### Your instructions
Take each line of the entries below that contains "Guinea" and copy it.

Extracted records
● ● ● ●
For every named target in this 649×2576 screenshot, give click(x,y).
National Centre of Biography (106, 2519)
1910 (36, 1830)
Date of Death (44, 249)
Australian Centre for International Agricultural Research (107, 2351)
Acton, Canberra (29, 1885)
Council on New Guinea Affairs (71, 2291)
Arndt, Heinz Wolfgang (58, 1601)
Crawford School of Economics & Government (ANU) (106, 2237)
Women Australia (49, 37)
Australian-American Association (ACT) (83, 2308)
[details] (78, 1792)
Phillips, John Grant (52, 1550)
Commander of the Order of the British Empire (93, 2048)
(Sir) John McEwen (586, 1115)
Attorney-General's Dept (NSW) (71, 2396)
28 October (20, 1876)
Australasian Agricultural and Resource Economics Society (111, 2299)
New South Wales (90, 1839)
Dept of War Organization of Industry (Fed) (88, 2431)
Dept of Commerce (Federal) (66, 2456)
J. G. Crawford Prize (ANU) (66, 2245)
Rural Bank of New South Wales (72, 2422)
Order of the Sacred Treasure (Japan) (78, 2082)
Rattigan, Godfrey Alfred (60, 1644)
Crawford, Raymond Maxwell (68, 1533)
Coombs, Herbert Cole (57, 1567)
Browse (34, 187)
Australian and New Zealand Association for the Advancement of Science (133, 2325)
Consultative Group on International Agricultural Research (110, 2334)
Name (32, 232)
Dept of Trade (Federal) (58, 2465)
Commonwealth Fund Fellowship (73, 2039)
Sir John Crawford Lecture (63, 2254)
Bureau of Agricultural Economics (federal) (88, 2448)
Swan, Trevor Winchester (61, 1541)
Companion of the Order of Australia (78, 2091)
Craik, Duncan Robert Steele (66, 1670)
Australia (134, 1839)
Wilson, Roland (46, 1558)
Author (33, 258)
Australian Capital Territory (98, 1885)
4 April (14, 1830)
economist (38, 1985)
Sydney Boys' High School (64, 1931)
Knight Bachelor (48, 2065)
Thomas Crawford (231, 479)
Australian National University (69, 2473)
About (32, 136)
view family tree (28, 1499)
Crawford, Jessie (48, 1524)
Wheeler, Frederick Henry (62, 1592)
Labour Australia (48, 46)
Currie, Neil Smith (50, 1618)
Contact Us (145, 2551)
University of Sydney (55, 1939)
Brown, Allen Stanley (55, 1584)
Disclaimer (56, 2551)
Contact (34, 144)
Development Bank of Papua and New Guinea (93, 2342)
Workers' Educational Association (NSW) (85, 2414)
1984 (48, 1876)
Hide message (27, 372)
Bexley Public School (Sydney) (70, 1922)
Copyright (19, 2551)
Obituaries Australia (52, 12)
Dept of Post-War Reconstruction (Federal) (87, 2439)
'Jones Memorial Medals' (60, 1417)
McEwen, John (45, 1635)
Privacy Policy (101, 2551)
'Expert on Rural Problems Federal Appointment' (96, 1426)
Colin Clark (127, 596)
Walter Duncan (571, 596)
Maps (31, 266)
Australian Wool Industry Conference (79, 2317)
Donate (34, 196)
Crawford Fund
● ● ● ●
### Output below
Council on New Guinea Affairs (71, 2291)
Development Bank of Papua and New Guinea (93, 2342)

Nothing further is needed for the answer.